10 - Неожиданная встреча
За один день, пятая стрелковая, гвардейская дивизия, преодолела шесть километров, и сосредоточилась на восточном берегу следующей литовской реки Шервинты. Это не широкая речка, наподобие реки Шеймены, на которой воевали ещё утром.
Командир полка приказал мне расставить снайперские пары вдоль реки. По карте я показал снайперам кто и, где должен занять позицию, напомнил основные способы маскировки. В моём взводе некоторые снайпера ещё слабо освоили снайперскую науку, и я вынужден был уделять им больше внимания, чем остальным. Надо было научить их правильно пользоваться компасом и картой, оптическим прицелом, быстро определять расстояние до цели и делать соответствующие расчёты, учитывая скорость ветра и другие факторы. Даже бывалые снайпера, которые уже давно воюют, часто делали ошибки. Особое внимание при обучении снайперов я придавал маскировке. От этого зависела жизнь стрелка. Даже лицо надо подкрашивать под цвет окружающей среды. Но не всегда солдаты моего взвода тщательно маскировались, многие пренебрегали этим, ленились, надеялись на авось.
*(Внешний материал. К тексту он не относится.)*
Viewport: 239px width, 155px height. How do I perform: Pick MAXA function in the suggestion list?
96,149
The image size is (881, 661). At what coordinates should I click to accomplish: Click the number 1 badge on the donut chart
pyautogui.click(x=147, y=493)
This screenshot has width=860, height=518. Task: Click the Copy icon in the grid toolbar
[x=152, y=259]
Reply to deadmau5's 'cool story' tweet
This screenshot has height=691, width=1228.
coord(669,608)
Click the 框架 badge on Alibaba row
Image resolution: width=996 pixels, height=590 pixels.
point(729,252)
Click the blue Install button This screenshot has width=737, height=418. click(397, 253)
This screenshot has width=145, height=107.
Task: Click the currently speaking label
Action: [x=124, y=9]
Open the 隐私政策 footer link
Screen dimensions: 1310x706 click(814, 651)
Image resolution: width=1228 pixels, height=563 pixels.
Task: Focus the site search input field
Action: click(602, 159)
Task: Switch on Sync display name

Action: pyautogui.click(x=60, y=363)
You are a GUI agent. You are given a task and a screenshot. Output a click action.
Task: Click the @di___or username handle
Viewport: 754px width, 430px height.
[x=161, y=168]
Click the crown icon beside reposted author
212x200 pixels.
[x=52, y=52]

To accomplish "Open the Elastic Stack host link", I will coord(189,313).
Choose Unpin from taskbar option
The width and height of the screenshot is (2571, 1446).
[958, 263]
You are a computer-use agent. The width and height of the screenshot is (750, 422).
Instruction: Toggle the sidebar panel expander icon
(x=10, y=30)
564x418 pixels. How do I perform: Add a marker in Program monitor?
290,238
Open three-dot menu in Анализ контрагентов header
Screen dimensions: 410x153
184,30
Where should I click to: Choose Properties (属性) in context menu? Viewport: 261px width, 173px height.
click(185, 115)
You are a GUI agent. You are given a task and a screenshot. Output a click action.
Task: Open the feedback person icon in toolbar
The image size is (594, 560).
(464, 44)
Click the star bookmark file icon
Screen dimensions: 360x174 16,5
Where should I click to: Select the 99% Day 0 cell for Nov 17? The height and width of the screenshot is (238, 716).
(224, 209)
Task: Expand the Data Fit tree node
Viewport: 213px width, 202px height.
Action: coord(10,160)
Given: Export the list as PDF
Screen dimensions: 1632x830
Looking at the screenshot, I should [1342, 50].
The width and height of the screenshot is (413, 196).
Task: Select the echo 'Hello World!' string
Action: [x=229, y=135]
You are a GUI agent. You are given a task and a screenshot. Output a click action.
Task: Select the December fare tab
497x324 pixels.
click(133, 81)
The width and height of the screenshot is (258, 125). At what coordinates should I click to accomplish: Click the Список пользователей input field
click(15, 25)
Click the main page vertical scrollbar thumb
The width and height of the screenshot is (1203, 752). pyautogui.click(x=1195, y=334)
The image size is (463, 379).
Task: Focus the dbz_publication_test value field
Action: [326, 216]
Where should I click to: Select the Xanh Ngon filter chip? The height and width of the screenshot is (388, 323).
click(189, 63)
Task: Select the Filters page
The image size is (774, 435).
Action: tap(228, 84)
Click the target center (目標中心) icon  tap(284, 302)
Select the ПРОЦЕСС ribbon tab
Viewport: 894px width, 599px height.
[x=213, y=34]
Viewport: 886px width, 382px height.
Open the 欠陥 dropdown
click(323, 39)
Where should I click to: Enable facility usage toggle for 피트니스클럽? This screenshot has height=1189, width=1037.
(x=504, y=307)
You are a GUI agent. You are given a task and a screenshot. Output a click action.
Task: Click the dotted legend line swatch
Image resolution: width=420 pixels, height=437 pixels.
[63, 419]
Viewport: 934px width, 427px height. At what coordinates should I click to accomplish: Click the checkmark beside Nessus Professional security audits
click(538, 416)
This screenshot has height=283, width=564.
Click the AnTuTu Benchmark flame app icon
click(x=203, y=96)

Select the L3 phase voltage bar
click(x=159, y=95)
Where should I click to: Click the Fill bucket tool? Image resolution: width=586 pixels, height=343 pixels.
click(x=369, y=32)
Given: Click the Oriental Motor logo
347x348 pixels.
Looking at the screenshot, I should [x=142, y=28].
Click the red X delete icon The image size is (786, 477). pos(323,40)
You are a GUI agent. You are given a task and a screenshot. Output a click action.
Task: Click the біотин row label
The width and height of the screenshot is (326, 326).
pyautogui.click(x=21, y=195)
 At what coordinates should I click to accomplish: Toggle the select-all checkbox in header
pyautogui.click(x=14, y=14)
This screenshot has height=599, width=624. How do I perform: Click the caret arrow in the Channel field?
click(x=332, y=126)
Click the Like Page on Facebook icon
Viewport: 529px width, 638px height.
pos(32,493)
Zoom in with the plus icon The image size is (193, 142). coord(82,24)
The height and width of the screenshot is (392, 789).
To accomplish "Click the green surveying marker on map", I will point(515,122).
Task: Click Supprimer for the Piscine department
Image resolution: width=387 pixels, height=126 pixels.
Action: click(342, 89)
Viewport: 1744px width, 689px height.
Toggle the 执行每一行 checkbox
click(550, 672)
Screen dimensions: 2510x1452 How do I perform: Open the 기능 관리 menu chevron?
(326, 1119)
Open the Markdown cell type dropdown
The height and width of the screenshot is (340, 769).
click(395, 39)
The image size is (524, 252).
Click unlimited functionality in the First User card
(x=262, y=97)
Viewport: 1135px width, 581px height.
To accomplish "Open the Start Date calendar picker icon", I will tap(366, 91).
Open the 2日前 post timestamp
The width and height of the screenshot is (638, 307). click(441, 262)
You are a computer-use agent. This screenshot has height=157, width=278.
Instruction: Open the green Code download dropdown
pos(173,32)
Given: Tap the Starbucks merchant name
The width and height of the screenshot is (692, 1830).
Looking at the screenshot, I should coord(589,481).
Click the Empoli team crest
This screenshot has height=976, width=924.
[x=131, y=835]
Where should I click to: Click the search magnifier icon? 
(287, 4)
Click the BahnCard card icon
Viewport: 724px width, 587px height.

Я решил проверить таких снайперов в первую очередь. Они расположились за грудой деревьев, поваленных взрывами снарядов, на берегу Шервинты. Деревья были вырваны с корнями во время артобстрела. Позиция удобная, тут же глубокие воронки, где можно спрятаться.
Костя Смирнов и Мишка Скворцов не ожидали моего появления. Константин часто покашливал, видимо от махорки, которую курил. Кашель немцы могли услышать, замаскировались они тоже плохо, и я сделал им замечание. Затем я пошёл вдоль реки, прячась за кусты, под свист пуль, к следующей паре.
Расположились снайпера, примерно, через двадцать метров от предыдущей пары, замаскировались тоже плохо, ограничились только масхалатами. Сам я замаскировался тщательно и был похож на пушистый куст, подобрался к ним так близко, что напугал своим неожиданным появлением. Затем заставил их тоже замаскироваться ветками.